Network news
NEW SCALING PLANS FOR ETHEREUM: Ethereum co-founder Vitalik Buterin published a blog post on X outlining his latest vision for blockchain scaling, arguing that the network can increase capacity in the short term while laying the groundwork for a longer-term shift to advanced cryptography and data-heavy “blobs” that would change how Ethereum is validated. The post reflects Buterin’s renewed focus on scaling Ethereum’s base layer after several years in which much of the ecosystem’s scaling strategy centered on layer-2 rollups. The plan comes on the heels of the Ethereum Foundation releasing a ‘straw map’ aimed at making the network more efficient in the long term. In the short term, Buterin says Ethereum can certainly increase throughput by making blocks easier and faster to verify. Upcoming upgrades will allow the computers running Ethereum to go through different parts of a block simultaneously, instead of processing everything step by step. At the same time, changes to how blocks are built will let the network use more of each 12-second processing window instead of exiting early out of caution (known as ePBS, and will be implemented in the Glamsterdam upgrade). The result: Ethereum had to be able to fit more transactions into each block without increasing the risk of error or instability. Another key part of the plan involves rethinking how transaction fees — known as “gas” — are calculated. Buterin argues that not all activity on Ethereum puts the same strain on the network. There is a big difference between using computing power temporarily and permanently adding new data that any Ethereum computer or node must store forever. — Margaux Nijkerk Read more.

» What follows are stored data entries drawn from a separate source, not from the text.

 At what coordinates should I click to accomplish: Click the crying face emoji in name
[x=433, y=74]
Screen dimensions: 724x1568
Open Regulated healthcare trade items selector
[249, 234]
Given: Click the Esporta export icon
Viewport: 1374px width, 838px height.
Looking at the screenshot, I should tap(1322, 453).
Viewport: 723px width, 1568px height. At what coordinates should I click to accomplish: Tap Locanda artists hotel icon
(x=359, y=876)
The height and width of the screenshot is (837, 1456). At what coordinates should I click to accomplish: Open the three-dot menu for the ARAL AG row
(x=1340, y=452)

OKX COMES WITH AI AGENTS: OKX rolled out an AI-focused upgrade to OnchainOS, its developer platform, pitching it as infrastructure for autonomous crypto trading agents. The AI layer builds on well-known components such as wallet infrastructure, liquidity routing, and onchain data feeds, and combines them into a unified execution framework targeting AI agents operating across chains. Instead of manually hooking up price feeds, token approvals, gas estimation, and swap routing, developers can hook up an agent and issue a high-level instruction, such as swapping ETH for USDC below a certain price. OnchainOS handles the workflow behind the scenes, from monitoring markets to purchasing liquidity and confirming settlement. The intersection of crypto and AI has grown exponentially in the past 12 months—the blockchain AI market is expected to grow from $6 billion in 2024 to $50 billion in 2030—and traders are using the technology to their advantage. A recent example occurred when a group of retailers used AI to find “bugs” on platforms like Polymarket before instructing the AI to act on their behalf. — Sam Reynolds Read more.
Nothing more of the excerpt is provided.